I was tempted to delete the email as soon as I read it on my phone. I hate coming face to face with raw truths without preparation. It’s like catching oneself in an unexpected mirror when the light is all wrong and the angles are worse.

I didn’t delete the email. I made notes instead. I know where this parent is coming from. It is very hard for most of us to not treat the time we spend with our children as a boot camp for etiquette training and other urgent life lessons. We mean well. But we are wasting our time and their time.

“Help is the sunny side of control," says Anne Lamott in her TED talk, in which she makes a list of things she is reasonably sure of. “Our help is often toxic. Stop helping so much."

I can tell you that it is a lot of hard work not becoming one’s own parents. It is so much simpler to slide into the role we are trained to emulate. The same dialogues, the same concerns, and the same endless advice. The same results where the children have shut out our voice and we sound like mindless parrots to ourselves.

We need to learn how to let things happen without believing that we must do them all by ourselves, I wrote back to the reader. As a return gift, I made this handy checklist for her. Please feel free to add your suggestions to this list:

Move into the children’s room

Turn up in the children’s room with your books, laptop and other screens and find yourself a corner to read and write. Make yourself comfortable. Don’t comment on what they are doing. Let the children find out that you can relax around them without being troublesome. Resist the urge to ask them to make their beds or sort their cupboards.

I write in my children’s room. I nap there too. When my husband followed me there, we ended up improving the air conditioning, rearranging the furniture, changing the curtains and spending a lot of time on the floor.
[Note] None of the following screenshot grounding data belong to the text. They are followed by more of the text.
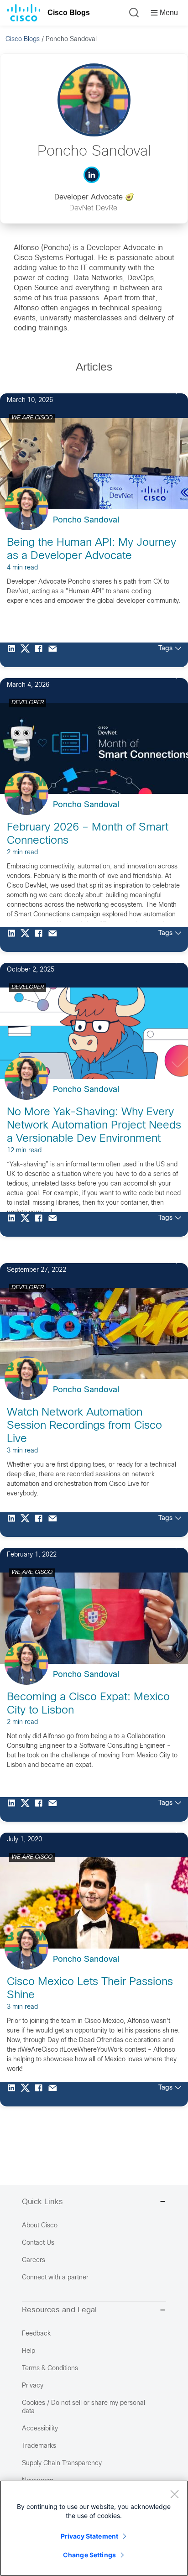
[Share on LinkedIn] (14, 655)
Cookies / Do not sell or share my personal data (83, 2407)
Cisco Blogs (68, 12)
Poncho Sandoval (86, 520)
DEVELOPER (27, 702)
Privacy (32, 2386)
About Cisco (39, 2226)
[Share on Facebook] (41, 655)
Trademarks (39, 2446)
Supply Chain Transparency (62, 2463)
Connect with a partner (55, 2278)
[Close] (174, 2493)
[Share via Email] (55, 655)
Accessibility (40, 2429)
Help (28, 2351)
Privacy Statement (89, 2536)
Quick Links (42, 2202)
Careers (33, 2260)
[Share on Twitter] (27, 655)
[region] (94, 2528)
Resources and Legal (59, 2310)
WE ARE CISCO (31, 418)
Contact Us (38, 2243)
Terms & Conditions (50, 2369)
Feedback (36, 2334)
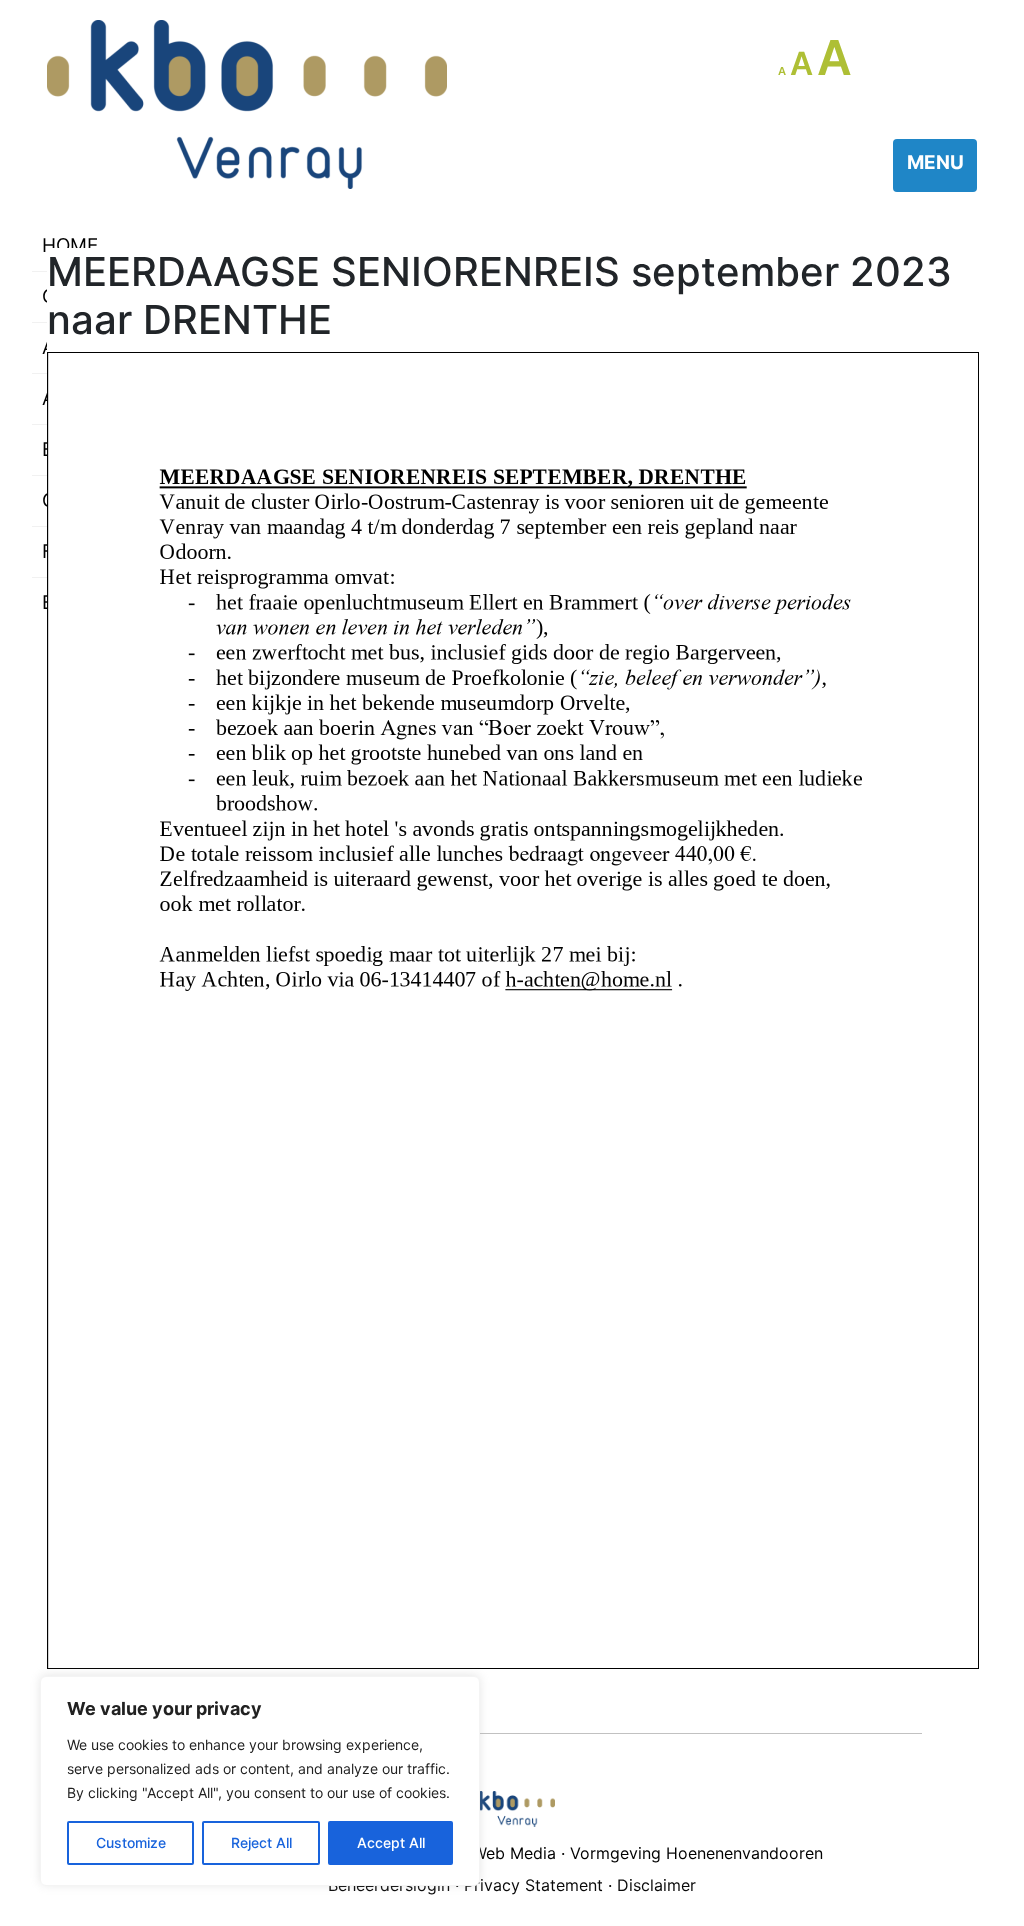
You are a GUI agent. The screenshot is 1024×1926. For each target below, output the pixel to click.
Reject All (261, 1842)
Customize (131, 1842)
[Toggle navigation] (935, 165)
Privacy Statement (533, 1885)
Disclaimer (656, 1885)
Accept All (391, 1842)
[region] (260, 1781)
Home is where you can escape your parents. Home is also where your parents escape themselves and crawl in with you.

Start something you’re just not good enough at

Start yoga. Or crochet. Start cooking or writing online. Swimming, painting or gardening. Use your extra time and effort doing something that you’re just not good enough at. You have earned the right to be in zones where you aren’t perfect. Where you are just dabbling. Being a child. This is the definition of success. Let your children watch you.

Ignore the children’s gadgets

Do not peek into the children’s tabs, phones and email accounts. Play badminton with them instead. I mean, play with the children, not the gadgets.

Okay, once I did peek. I was in the children’s room alone and a notification appeared on the screen. I read it once. I read it again. I was calm. Then I freaked out. Then I did something very bad. But I can’t tell you what I did. Not because my daughter might read this column and blacklist me, but because I want to protect you. I don’t want to give you bad ideas. So go back and read the previous paragraph again.

Listen to the messages from your body

If your body is middle-aged like mine, then I know it must be sending you as many messages as your telecom provider does. You are probably ignoring both of them in the same manner. Growing up means you have to pay your phone bills yourself and alas, get X-rays and MRI scans for your own self too.

It took me a couple of months to notice that I haven’t become lazy or depressed recently; I have developed a condition called a frozen shoulder. Now my children enjoy snacks at the hospital café while I get physiotherapy in the afternoons. Life surprises us with plans of its own.

Take unscheduled showers

I have shared this before, and I’m bringing it up again. Home is where you break the routine. Whether you work from home or outside, have your own unique way of doing things. Small detours keep us dusted, fresh and agile. Growing up means doing less and letting more happen around us. Cultivate your own inner freak, and you won’t have time to obsess over others.

Natasha Badhwar is a film-maker, media trainer and mother of three.